If I say Sutherland’s is especially welcome, that’s no reflection of Fagerson. It is first because Sutherland has had to survive and recover from several injuries, one so severe that it was doubtful if he could ever even hobble on to a rugby field again, and second that he is a Hawick man, and as such a front-row successor of two all-time greats, Hugh McLeod, a Lion in 1955 and ’59, and Colin Deans, a Lion in 1983, and named as captain for the 1986 tour of South Africa that never was.

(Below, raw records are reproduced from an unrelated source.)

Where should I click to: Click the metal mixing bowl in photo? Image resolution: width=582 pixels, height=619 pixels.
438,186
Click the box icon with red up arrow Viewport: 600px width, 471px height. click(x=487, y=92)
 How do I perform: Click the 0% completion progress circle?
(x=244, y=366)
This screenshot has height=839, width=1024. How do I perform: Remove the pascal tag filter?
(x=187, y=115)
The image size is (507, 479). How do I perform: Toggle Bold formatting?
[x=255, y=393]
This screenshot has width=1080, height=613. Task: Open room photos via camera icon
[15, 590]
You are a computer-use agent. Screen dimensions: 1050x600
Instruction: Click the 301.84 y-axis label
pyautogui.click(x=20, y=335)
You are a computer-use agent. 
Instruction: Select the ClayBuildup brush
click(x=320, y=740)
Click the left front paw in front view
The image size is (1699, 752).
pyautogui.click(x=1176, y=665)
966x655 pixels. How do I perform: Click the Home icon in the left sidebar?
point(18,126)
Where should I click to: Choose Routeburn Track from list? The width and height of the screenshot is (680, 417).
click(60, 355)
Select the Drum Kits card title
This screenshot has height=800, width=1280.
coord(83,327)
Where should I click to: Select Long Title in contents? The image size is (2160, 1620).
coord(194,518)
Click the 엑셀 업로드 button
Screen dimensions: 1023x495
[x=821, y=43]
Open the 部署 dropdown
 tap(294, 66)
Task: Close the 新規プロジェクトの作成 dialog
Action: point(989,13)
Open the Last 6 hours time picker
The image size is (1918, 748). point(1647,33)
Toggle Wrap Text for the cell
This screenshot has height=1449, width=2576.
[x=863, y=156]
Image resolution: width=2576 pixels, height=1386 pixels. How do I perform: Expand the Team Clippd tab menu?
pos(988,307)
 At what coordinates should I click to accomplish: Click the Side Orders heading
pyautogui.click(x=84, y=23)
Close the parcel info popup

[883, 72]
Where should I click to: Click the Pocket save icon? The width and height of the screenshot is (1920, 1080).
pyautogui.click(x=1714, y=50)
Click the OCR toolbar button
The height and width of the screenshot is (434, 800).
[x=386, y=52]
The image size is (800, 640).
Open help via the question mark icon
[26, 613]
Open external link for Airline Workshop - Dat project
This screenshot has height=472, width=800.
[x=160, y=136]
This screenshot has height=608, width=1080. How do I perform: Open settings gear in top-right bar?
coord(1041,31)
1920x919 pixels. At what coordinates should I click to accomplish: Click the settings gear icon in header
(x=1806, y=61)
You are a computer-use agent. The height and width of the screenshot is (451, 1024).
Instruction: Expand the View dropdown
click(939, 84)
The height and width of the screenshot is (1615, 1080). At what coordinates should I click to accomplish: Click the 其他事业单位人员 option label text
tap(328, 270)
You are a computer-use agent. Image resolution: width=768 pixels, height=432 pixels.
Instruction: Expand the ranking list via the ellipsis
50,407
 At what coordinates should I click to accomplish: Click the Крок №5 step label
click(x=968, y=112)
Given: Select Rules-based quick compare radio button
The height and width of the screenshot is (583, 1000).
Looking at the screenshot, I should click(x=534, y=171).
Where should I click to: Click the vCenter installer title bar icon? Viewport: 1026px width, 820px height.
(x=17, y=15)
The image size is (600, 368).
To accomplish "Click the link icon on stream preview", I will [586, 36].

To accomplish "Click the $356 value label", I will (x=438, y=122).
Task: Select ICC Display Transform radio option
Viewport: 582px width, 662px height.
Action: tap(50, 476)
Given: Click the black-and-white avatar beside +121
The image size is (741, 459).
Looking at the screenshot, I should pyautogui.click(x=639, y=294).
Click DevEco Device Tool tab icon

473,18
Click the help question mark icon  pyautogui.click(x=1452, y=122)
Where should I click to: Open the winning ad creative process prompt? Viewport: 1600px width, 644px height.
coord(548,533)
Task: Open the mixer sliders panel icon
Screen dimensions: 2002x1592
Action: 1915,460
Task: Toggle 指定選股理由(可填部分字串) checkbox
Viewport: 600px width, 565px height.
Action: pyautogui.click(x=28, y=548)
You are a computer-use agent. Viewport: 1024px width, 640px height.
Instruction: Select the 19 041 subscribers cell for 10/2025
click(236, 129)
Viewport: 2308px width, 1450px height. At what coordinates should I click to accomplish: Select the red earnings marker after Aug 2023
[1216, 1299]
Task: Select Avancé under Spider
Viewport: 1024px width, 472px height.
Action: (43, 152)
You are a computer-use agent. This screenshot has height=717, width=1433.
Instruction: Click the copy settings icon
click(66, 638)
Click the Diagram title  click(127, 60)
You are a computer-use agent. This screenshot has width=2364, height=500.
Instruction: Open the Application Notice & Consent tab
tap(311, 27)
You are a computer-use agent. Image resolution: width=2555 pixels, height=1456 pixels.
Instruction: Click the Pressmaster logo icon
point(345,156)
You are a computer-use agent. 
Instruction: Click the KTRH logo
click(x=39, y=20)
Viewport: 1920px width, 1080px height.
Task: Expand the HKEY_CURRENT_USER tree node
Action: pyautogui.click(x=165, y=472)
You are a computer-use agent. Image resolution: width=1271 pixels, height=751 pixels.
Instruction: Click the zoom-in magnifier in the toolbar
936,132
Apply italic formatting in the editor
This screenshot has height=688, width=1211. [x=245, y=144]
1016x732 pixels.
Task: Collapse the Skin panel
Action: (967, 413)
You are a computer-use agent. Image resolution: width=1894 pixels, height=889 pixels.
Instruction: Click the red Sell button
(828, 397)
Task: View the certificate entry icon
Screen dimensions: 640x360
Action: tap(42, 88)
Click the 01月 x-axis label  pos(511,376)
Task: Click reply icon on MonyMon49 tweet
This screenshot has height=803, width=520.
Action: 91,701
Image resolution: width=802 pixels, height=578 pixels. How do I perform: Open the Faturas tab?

I doubt if Gatland and his assistants set out with the intention of naming a nationally-balanced squad, but having one is surely a good thing. It means there is no dominating national group and no other with so few representatives that they may feel like poor relations. Gatland has always seemed a bit doubtful about players with a reputation for being difficult. Sam Warburton, his captain for both Wales and the Lions, has written of Gatland telling him that candidates for selection should be good people as well as good players. This is surely even more important this summer, given the restrictive conditions that Covid will impose on the touring party. The last weeks of the tour will be demanding for many since there is no provincial match after July 17. So a dozen or so players outside the Test squad will be required only for training and practice. There has to be a very strong squad spirit and sense of togetherness if some are not to be more than a little disgruntled.

At such times senior players who find themselves surplus to requirements for the Tests (always barring injuries to others) have a very important role to play.

Meanwhile, it’s good to have a Lions selection that even those of our fellow-Scots who are quick, and sometimes even eager, to feel hard done-by can approve. Questions may still hang over the tour, but for the moment at least the forecasts seems to be “set fair”.